# Felting Soaps



## lillybella (Mar 29, 2013)

Does anyone know how to put an image on a felted soap?

I want to have a template on top of the felted soap so I can follow the lines to felt a design.

Also any tips on felting would really be appreciated.

Thank you.


----------



## sweethavenarts (Mar 29, 2013)

Try searching the forum, we've discussed this recently.


----------



## lillybella (Mar 29, 2013)

Thank you, sweet.
I have searched the Forums, but there is only one question about felting a pattern on top of the soap & there were no responses.

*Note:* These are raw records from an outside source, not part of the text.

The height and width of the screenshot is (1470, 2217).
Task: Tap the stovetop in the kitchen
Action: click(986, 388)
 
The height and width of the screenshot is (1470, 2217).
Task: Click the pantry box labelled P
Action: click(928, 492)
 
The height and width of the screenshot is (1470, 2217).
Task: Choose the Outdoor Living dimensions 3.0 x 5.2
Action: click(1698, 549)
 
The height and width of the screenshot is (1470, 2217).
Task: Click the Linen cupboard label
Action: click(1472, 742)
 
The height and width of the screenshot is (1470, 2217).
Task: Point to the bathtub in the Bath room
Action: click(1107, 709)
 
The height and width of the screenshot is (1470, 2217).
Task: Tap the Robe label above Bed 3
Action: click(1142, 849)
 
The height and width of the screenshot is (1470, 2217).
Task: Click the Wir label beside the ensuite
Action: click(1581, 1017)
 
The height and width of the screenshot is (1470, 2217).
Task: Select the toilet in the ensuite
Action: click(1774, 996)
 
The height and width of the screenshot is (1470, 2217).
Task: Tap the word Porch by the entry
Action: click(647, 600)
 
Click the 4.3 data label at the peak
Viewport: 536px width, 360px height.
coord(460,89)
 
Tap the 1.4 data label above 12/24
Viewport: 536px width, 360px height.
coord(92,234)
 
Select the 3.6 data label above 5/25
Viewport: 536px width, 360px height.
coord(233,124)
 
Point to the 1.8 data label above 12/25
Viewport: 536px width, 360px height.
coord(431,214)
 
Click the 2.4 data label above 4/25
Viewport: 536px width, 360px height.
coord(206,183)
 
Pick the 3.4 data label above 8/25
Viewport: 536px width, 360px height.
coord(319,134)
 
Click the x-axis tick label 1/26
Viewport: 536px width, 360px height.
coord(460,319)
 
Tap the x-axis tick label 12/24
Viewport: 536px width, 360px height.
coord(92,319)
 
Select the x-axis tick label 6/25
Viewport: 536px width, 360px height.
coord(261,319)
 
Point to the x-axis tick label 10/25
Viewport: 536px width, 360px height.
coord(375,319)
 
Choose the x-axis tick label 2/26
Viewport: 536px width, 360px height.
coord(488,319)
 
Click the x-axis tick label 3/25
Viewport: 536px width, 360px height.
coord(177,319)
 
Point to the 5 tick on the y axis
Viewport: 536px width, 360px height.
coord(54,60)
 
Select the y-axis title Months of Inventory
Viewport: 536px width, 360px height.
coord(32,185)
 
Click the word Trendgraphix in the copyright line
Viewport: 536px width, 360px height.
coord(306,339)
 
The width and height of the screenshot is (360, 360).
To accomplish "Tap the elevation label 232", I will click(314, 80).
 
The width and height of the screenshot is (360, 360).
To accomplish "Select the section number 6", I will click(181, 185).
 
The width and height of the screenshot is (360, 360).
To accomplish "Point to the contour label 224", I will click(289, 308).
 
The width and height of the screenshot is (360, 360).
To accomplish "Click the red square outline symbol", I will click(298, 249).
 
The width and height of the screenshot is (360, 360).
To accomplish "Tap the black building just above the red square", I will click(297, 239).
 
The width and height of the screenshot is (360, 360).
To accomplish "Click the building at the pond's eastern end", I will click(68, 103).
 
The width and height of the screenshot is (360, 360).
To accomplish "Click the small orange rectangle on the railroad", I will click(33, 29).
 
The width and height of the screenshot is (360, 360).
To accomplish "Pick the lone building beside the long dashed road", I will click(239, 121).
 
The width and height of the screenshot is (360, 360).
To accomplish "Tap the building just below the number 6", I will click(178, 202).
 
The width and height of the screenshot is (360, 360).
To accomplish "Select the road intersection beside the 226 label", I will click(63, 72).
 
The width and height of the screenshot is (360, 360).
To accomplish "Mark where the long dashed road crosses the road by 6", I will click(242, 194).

I need to know if a pattern is used & how it is transferred to the felting on the soap & if all this is done after the soap is felted.


----------



## DeeAnna (Mar 29, 2013)

I watched several youTube videos recently about felting soap. From what I gathered, there are a couple of ways to go about creating designs. One person said she likes to stitch a design on the felted soap after felting is done, because she wanted the designs to be very crisp and clear. Her work looked a lot like crewel embroidery. She said if the design is created before felting, the design is more, um, fuzzy, and the other videos I watched did produce soft "fuzzy" designs. I didn't see anyone using a pattern really -- it looked to me like the designs were all fairly free form and were being stitched without any guide markings on the felt. Maybe someone does use a pattern, but these folks were not. I hope this helps. --DeeAnna


----------



## lillybella (Mar 29, 2013)

Thank you DeeAnna

How would I transfer a pattern onto the felted soap?Any ideas?


----------



## paillo (Mar 29, 2013)

Mine are pretty crude, but I use a mini cookie cutter for the outline for my critters, then add eyes and a woollie fleece back, and if I'm really ambitious, feetsies, ears or other extras. Would love to hear more about advanced techniques too!


----------



## lillybella (Mar 29, 2013)

Thank you, paillo

Is there something that can be used to draw on the felted soap?


----------



## jcatblum (Mar 30, 2013)

Here is a tutorial that puts a design 
http://rhythmofthehome.com/2010/07/felted-soap-tutorial/

If you wanted to trace a design would a fabric pencil or marker work???


----------



## DeeAnna (Mar 30, 2013)

I can't speak from experience with felted soap -- think it's interesting but I haven't tried it. But based on my general sewing experience, I might try a tailors' chalk pencil. It looks just like a colored pencil, and you sharpen it just like a regular pencil, but it is formulated to wash out of fabrics. It can be found at fabric/craft stores. Tailors' chalk usually comes in several colors -- I remember pink, blue, and white. Choose the color that contrasts with your felt color.


----------



## lillybella (Mar 30, 2013)

Thank you, DeeAnna


----------



## sweethavenarts (Mar 30, 2013)

http://www.soapmakingforum.com/f14/felted-soap-30850/ the link for a tutorial is on the bottom of the first page. You use a felting needle on a bar of soap that has a jacket of wet felted wool.


----------



## cmzaha (Jun 3, 2013)

You can needle felt on the design if you know how to needle felt. Otherwise with a simple pattern you could possibly lay on different color spots of roving. I make or rather made stained glass looking felted soap by laying pieces of color on top of the main color of roving


----------